* _SUPPLIED PASSAGE_:
Construct another one at the day of week:
plot_ly(data = small_trainz, x = ~x , y = ~y, z = ~weekday, color = ~place_id, type = "scatter3d", mode = "markers", marker=list(size= 5)) %>% layout(title = "Place_id's by position and Day of Week")
There is some variation by day of week (perhaps some businesses are busier on the weekend) but the most visible trend is still the day cycles.
However we still might have too many classes for something like random forest to work at its best.
length(unique(small_train$place_id))
## [1] 770
Then, we will remove the place_id’s that have only three
or less occurrences in the city are we picked. This will decrease the
number of classes by a lot. Since we have a validation set we can always
come back and change the filter level to see if we get better
results.
small_train %>% count(place_id) %>% filter(n > 3) -> ids
small_train = small_train[small_train$place_id %in% ids$place_id,]
Now we have 15595 training examples and 224 classes and we’re ready to do some machine learning!
KNN can be used for classification in a supervised setting where we are given a dataset with target labels. For classification, KNN finds the k nearest data points in the training set and the target label is computed as the mode of the target label of these k nearest neighbors.
WHY KNN? * Simple to implement and intuitive to understand * Can learn non-linear decision boundaries when used for classification and regression. Can came up with a highly flexible decision boundary adjusting the value of K. * No Training Time for classification/regression : The KNN algorithm has no explicit training step and all the work happens during prediction * Constantly evolves with new data: Since there is no explicit training step, as we keep adding new data to the dataset, the prediction is adjusted without having to retrain a new model. * Single Hyper parameters: There is a single hyper parameter, the value of K. This makes hyper parameter tuning easy. * Choice of distance metric: There are many distance metrics to chose from. Some popular distance metrics used are Euclidean, Manhattan, Minkowski, hamming distance eand so on.
s = 2
l = 125
w = 500
create_matrix = function(train) {
cbind(s*train$y,
train$x,
train$hour/l,
train$weekday/w,
train$year/w,
train$month/w,
train$time/(w*60*24*7))
}
X = create_matrix(small_train)
X_val = create_matrix(small_val)
Now we will build the knn model
model_knn = FNN::knn(train = X, test = X_val, cl = small_train$place_id, k = 15)
preds <- as.character(model_knn)
truth <- as.character(small_val$place_id)
mean(truth == preds)
## [1] 0.5151964
We can see that knn did not perform very well in this circumstance, let’s try to use Random Forest instead.

* _BRIEF A_: In the place prediction tutorial, reproduce everything from "small_train %>% count(place_id)" down to "k nearest neighbors.".
* _BRIEF B_: According to the place prediction tutorial, why are the place_id's with three or fewer occurrences removed? Answer in one to three sentences.

Item position entries
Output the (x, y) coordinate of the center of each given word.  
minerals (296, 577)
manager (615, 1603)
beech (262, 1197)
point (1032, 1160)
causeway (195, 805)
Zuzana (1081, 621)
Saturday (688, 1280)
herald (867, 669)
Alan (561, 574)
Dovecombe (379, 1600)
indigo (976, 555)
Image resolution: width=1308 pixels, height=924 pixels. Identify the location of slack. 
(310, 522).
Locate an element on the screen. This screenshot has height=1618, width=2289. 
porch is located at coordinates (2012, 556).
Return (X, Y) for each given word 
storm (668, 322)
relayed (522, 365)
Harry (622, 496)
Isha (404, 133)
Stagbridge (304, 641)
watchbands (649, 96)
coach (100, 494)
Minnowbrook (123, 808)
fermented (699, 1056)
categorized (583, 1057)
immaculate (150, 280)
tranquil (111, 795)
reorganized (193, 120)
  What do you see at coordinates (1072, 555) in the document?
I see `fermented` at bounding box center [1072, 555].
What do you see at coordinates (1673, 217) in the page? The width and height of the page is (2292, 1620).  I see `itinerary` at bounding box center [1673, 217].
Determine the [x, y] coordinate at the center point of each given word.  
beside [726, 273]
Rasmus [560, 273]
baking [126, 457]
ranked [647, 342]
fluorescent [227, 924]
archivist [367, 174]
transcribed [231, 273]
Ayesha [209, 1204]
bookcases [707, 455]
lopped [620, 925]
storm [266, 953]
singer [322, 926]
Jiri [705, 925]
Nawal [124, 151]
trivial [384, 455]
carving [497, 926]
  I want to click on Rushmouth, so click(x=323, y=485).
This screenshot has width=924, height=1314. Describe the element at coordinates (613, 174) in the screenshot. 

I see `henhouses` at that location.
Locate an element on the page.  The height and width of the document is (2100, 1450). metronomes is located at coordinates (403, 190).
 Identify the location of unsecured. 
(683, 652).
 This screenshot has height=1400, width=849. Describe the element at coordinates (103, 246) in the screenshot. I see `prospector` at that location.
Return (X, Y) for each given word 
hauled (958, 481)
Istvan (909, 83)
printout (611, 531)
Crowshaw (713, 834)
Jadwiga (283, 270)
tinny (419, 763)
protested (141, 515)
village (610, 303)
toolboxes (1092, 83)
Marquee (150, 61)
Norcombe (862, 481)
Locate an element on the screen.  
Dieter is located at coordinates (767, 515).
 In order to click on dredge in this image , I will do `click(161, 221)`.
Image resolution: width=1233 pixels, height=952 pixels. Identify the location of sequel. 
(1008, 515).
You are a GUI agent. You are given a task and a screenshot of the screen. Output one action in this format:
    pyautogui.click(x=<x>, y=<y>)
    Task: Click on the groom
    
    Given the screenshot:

* _WRITTEN REPLY A_:
small_train %>% count(place_id) %>% filter(n > 3) -> ids
small_train = small_train[small_train$place_id %in% ids$place_id,]
Now we have 15595 training examples and 224 classes and we’re ready to do some machine learning!
KNN can be used for classification in a supervised setting where we are given a dataset with target labels. For classification, KNN finds the k nearest data points in the training set and the target label is computed as the mode of the target label of these k nearest neighbors.

* _WRITTEN REPLY B_: There may be too many classes for a method like random forest to work at its best, and dropping those place_id's cuts the number of classes by a lot. Because there is a validation set, the filter level can later be changed to see whether results improve.